▶ _Description of the task_
Report back every line of the entries that contains "computer", exactly as written.

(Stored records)
------------------------------------

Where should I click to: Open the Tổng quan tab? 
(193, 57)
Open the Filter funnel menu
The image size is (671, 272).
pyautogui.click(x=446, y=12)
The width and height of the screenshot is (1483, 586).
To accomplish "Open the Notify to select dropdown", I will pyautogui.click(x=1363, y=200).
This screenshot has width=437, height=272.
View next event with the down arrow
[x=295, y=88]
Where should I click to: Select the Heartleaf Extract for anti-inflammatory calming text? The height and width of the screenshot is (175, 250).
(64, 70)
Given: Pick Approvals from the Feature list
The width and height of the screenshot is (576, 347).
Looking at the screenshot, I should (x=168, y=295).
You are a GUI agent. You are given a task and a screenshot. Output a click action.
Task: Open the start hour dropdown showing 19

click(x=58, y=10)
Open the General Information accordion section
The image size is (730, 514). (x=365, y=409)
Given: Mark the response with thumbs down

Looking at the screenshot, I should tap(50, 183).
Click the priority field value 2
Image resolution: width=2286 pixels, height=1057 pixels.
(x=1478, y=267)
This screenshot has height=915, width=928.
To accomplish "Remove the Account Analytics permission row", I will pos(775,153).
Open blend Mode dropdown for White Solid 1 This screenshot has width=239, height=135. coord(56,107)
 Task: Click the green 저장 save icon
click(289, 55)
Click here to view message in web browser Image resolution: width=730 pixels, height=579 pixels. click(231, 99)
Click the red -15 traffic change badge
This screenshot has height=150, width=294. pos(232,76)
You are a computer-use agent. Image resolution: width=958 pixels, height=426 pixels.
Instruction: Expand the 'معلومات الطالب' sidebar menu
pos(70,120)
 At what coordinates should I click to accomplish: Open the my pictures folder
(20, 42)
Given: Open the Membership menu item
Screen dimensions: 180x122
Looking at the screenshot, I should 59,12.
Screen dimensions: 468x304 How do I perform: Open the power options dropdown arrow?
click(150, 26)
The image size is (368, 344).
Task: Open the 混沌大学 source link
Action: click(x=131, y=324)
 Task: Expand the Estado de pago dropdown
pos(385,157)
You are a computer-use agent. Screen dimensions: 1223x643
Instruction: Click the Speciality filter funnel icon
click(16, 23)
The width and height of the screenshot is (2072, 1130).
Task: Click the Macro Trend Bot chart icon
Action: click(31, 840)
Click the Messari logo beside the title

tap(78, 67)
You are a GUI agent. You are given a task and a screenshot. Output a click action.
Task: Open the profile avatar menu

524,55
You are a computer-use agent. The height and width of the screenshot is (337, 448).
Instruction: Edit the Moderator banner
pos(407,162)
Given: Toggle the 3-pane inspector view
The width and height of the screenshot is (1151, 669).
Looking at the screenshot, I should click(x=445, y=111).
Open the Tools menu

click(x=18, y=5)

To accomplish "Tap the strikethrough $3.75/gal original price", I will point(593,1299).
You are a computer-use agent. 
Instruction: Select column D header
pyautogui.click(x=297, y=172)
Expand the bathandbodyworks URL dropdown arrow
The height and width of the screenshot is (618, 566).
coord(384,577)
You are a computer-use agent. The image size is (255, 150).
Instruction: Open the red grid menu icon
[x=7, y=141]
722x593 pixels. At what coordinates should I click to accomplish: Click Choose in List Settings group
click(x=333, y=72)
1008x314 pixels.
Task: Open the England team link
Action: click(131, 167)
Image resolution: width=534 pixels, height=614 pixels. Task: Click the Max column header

------------------------------------

▶ _Written response_
You are a computer-use agent. Image resolution: width=958 pixels, height=426 pixels.
You are a computer-use agent. Screen dimensions: 1223x643
You are a computer-use agent. The height and width of the screenshot is (337, 448).
You are a computer-use agent. 
You are a computer-use agent. The image size is (255, 150).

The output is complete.